半導体スイッチT1は、例えばPチャネルMOS FET(Metal−Oxide−Semiconductor Field−Effect Transistor)である。半導体スイッチT1は、ソースが第1の抵抗R2の一端と第1のコンデンサC2の一端とに接続され、ゲートが第2の抵抗R3の一端と第1の抵抗R2の他端と第1のコンデンサC2の他端との接続点に接続され、ドレインが第2のスイッチング回路40の入力端に接続されている。すなわち、第1の抵抗R2と第1のコンデンサC2とは並列に接続され、その接続点の一端が、半導体スイッチT1のソースと接続され、接続点の他端が半導体スイッチT1のゲート及び第2の抵抗R3の一端との接続点と接続されている。
また、第2の抵抗R3は、他端が第2のスイッチング回路40の制御信号入力端と制御部20の出力端とに接続されている。

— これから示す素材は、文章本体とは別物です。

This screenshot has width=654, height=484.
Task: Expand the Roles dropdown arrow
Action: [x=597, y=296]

半導体スイッチT2は、半導体スイッチT1と同様に例えばPチャネルMOS FETである。半導体スイッチT2は、ソースが第1の抵抗R4の一端と第1のコンデンサC3の一端とに接続されて、ゲートが第2の抵抗R5の一端と第1の抵抗R4の他端と第1のコンデンサC3の他端とに接続され、ドレインが電流計50の一端に接続されている。すなわち、第1の抵抗R4と第1のコンデンサC3とは並列に接続され、その接続点の一端が、半導体スイッチT2のソースと接続され、接続点の他端が半導体スイッチT2のゲート及び第2の抵抗R5の一端との接続点と接続されている。
また、第2の抵抗R5は、他端が制御部20の出力端に接続されている。
ここで、第2のスイッチング回路40の時定数は、第1のスイッチング回路30の時定数より長い。この時定数は、第1の抵抗R2と第1のコンデンサC2、または第1の抵抗R4と第1のコンデンサC3により決定する。時定数の決定の仕方については、後述する。

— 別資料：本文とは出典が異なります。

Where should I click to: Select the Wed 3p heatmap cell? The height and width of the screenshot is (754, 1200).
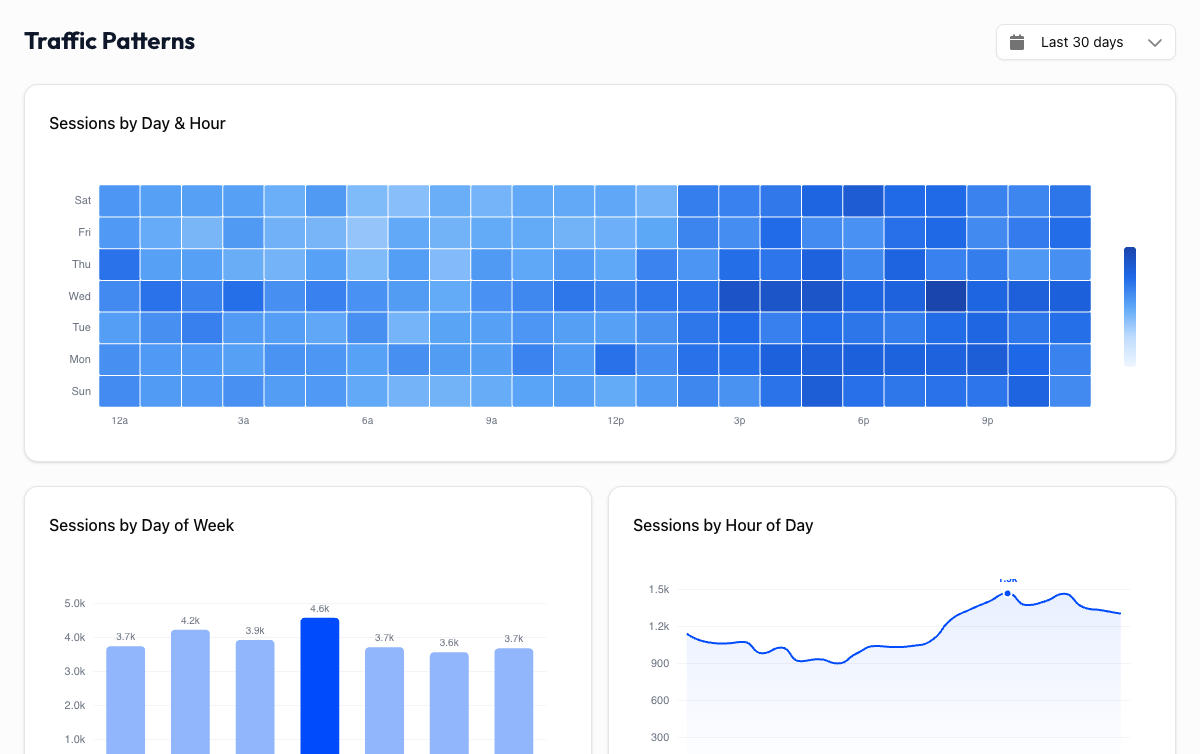(x=739, y=296)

この構成により、本実施形態は、電源の供給開始時の突入電流を低減しつつ、電源の遮断後のバックアップ作業を行うために必要な時間を確保できる。
図2は、本実施形態に係る電源供給開始時の各部における波形の一例を説明する図である。図2において、横軸は時間を表し、縦軸は信号のレベルを表している。波形s1は、制御信号VG1であり、波形s2は、負荷回路60に供給される電圧VF2であり、波形s3は、負荷回路60に流れる電流AM1である。各縦軸の単位は、波形s1が、1[V/div]、波形s2が、2[V/div]、波形s3が、500[A/div]である。また、図2において、GNDは、0[V]を表している。

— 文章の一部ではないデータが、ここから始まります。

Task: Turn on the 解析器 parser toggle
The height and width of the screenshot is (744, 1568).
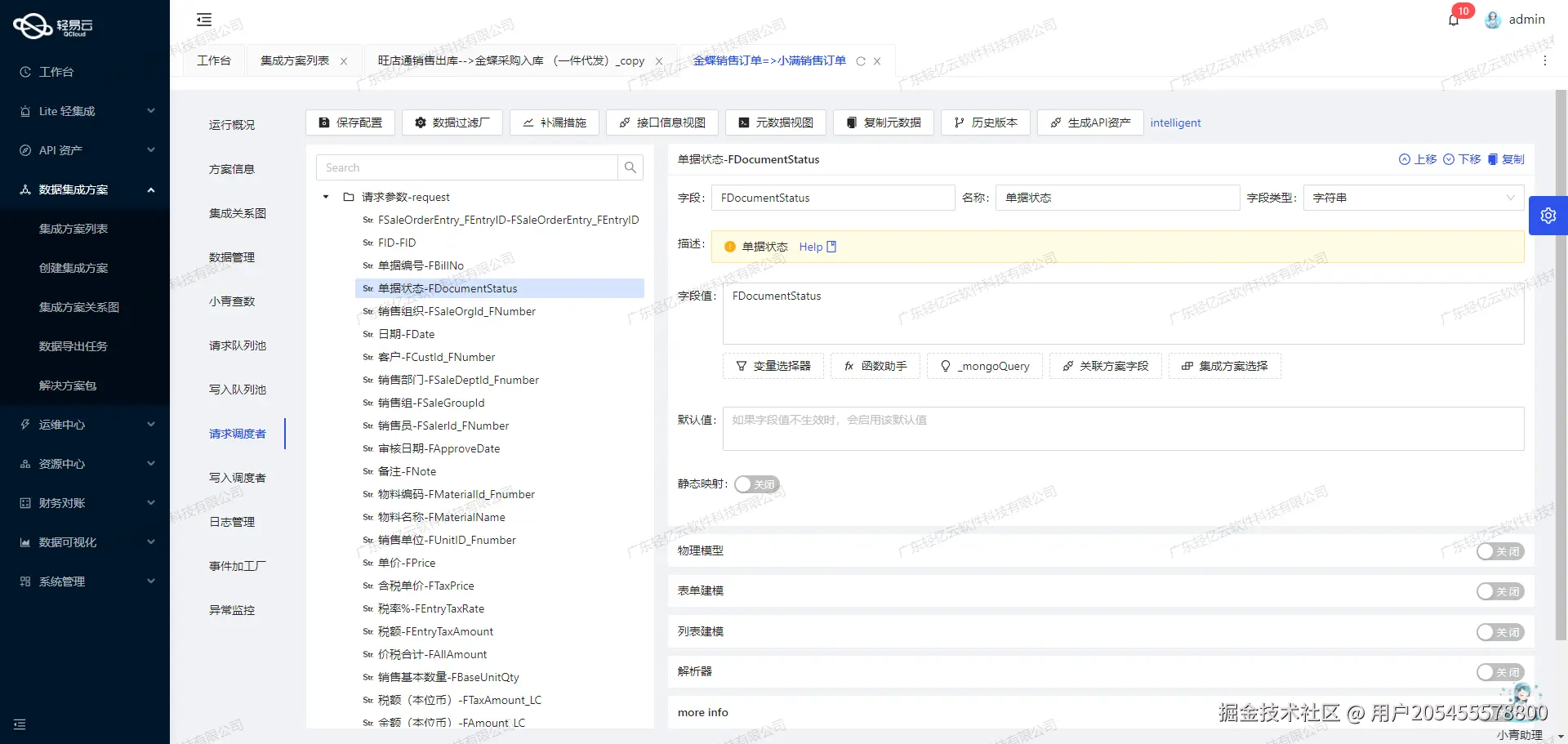Action: (x=1500, y=671)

時刻t1において、電源装置10から供給される電圧VF1は、予め定められている電圧値以上になったため、波形s1は、ローレベルからハイレベルに切り替わる。
時刻t2から時刻t4の期間、時定数の長い第2のスイッチング回路40により、負荷回路60に供給される電圧VF2は、波形s2のように0[V]から電圧VF2に向けて上昇する。また、負荷回路60に流れる電流AM1は、波形s3のように突入電流が流れる。この突入電流値のピークは、図2において時刻t3である。
時刻t4以降、負荷回路60に流れる電流AM1は、波形s3のように突入電流が終了し、負荷回路60で消費される電流のみが流れる。
このように、システム1は、電源供給開始時の突入電流を低減している。
時刻t11において、電圧VF1が所定の電圧以下になったため、波形s11は、ハイレベルからローレベルに切り替わる。
時刻t11から時刻t12の間、時定数の短い第1のスイッチング回路30の動作が支配的になる。このため、第1のスイッチング回路30による時定数で決まる期間後の時刻t12において、電流AM1はほぼ0[A]になる。一方、第1のスイッチング回路30、第2のスイッチング回路40、及び負荷回路60において、電流が浪費される期間が短いため、電圧VF2は、波形s12のように電圧値の低下が少ない。このため、システム1は、後述する負荷回路60が有するバックアップ回路により、電源遮断後に負荷回路60に残留している電圧を用いて、バックアップ作業を行える時間を長く確保することができる。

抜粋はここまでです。